The fellowships represent the Schlumberger Foundation’s long-term investment in a community of highly qualified and recognized role models who are contributing to narrowing the gender gap in STEM disciplines by inspiring more women to study science. Fellowships are awarded based on the applicant’s academic ability, leadership qualities and engagement in outreach activities towards underserved communities with STEM as a development instrument in their home countries. Fellowship recipients have all achieved academic excellence throughout their studies, often despite considerable challenges and traditional barriers to education.

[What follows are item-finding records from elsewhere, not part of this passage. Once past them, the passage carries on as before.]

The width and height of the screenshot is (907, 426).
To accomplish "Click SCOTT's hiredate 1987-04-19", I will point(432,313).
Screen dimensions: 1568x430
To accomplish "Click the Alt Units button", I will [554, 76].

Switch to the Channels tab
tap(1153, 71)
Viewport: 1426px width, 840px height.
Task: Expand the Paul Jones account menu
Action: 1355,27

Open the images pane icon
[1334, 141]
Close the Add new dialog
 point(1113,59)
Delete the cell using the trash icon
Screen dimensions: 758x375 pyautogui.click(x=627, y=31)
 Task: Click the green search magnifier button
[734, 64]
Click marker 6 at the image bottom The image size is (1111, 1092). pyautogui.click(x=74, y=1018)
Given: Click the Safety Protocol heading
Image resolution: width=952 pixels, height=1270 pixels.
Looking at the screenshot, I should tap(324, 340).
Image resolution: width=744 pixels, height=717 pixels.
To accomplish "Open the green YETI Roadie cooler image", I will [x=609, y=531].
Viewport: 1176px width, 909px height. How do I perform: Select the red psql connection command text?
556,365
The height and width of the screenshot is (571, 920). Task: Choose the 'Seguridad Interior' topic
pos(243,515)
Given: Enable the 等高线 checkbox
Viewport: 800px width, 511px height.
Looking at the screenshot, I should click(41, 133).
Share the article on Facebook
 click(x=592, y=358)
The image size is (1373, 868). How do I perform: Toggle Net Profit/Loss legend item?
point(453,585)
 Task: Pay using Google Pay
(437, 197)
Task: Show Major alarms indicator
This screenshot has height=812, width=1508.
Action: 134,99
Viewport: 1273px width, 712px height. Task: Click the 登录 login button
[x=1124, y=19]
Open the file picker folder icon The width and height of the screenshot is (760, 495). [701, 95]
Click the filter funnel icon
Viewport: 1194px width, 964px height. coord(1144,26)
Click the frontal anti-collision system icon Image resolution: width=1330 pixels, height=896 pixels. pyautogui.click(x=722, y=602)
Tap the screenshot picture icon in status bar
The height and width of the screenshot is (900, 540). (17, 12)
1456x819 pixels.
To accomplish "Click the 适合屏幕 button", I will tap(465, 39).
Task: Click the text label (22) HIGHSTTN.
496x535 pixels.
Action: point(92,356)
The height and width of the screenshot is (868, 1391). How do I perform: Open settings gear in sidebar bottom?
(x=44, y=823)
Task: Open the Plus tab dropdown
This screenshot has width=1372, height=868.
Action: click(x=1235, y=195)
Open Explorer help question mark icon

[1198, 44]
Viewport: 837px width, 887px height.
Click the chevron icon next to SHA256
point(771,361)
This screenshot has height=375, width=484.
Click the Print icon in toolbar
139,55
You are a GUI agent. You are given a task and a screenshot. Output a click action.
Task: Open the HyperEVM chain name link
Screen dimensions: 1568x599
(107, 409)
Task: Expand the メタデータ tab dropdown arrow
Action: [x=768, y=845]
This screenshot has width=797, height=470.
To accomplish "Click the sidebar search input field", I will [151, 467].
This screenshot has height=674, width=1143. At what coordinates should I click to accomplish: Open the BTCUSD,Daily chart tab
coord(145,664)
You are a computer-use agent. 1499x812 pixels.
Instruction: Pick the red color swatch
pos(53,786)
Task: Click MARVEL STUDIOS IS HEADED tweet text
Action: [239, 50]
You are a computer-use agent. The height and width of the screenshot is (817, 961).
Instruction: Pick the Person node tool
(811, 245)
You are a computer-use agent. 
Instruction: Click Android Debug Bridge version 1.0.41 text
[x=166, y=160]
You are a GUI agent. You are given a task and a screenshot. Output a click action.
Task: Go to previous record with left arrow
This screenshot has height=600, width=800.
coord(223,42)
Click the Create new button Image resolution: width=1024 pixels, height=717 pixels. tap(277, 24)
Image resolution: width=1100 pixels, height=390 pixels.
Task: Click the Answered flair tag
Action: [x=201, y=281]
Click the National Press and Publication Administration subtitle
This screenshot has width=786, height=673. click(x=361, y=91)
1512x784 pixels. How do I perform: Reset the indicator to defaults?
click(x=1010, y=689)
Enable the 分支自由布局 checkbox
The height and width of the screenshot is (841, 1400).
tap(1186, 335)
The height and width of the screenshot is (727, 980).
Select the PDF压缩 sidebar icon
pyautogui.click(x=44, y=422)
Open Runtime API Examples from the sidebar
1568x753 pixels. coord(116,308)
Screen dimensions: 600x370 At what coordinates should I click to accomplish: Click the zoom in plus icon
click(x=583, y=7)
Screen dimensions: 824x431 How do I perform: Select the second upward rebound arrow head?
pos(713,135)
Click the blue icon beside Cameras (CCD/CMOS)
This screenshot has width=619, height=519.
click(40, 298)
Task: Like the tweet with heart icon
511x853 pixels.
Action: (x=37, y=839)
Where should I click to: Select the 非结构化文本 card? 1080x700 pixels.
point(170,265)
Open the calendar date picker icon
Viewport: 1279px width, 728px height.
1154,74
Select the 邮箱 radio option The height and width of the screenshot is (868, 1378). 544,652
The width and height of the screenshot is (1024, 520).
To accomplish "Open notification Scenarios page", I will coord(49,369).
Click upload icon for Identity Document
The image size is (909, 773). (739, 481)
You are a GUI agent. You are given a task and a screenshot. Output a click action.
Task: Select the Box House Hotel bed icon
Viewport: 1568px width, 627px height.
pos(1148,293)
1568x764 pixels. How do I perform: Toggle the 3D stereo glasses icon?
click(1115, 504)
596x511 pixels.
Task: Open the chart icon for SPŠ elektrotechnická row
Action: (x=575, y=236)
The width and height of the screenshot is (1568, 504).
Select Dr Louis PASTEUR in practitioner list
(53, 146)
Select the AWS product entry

About Faculty for the Future
The program’s long-term goal is to generate conditions that result in more women pursuing scientific careers by lowering the barriers women face when entering STEM disciplines, thus reducing the gender gap. Faculty for the Future Fellows are expected to return to their home countries after completion of their studies to contribute to economic, social and technological advancement by strengthening the STEM teaching and research faculties of their home institutions, and to pursue positions in the public sector where their newly acquired technical and scientific skills can help provide evidence-based support for STEM policy making. In so doing, they become powerful role models and help to inspire other girls and women to pursue scientific careers. Since its launch in 2004, 683 women from 81 developing and emerging countries have received Faculty for the Future fellowships to pursue PhD and Post-Doctorate study in STEM. The program also helps build a community for the Fellows through Forums, both online and in person.
About the Schlumberger Foundation
The Schlumberger Foundation is a nonprofit organization that supports science and technology education. Recognizing the link between science, technology, and socio-economic development, as well as the key role of education in realizing individual potential, the Schlumberger Foundation flagship program is Faculty for the Future.